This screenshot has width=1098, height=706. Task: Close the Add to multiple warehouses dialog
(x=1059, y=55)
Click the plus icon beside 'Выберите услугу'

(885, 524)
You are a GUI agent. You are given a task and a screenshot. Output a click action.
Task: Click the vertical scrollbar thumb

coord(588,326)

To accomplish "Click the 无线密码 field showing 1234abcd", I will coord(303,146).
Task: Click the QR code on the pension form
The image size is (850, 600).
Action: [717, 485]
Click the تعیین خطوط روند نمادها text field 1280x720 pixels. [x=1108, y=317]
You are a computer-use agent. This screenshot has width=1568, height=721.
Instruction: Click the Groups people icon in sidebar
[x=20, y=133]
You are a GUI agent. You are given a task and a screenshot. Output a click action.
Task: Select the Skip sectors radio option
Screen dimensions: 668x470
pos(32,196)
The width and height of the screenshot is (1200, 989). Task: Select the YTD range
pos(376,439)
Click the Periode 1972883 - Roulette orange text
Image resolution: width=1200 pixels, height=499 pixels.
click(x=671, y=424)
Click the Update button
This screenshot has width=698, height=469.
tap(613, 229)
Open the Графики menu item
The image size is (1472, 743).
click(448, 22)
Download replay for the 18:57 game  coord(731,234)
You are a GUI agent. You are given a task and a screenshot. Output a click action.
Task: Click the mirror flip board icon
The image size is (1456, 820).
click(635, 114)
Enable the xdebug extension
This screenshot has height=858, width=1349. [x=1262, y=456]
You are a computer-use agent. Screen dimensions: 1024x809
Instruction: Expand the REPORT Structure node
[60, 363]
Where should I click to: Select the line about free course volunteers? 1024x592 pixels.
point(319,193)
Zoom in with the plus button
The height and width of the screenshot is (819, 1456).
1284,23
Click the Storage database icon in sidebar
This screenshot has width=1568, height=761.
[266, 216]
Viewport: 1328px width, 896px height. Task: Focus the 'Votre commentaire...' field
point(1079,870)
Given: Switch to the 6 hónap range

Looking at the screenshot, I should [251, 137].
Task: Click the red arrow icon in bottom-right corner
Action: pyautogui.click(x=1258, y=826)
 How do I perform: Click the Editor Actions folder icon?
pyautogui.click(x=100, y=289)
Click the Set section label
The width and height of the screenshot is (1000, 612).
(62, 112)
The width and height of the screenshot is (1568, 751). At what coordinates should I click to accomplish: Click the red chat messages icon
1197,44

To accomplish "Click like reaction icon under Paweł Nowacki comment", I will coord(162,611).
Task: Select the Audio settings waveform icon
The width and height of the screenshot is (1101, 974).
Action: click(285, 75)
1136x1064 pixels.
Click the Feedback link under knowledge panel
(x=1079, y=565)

## EXERCISE PROMPT
From the entries, copy every line in which the word "computer" occurs.

## RESULT OF THE EXERCISE
You are a computer-use agent. This screenshot has width=1568, height=721.
You are a computer-use agent. Screen dimensions: 1024x809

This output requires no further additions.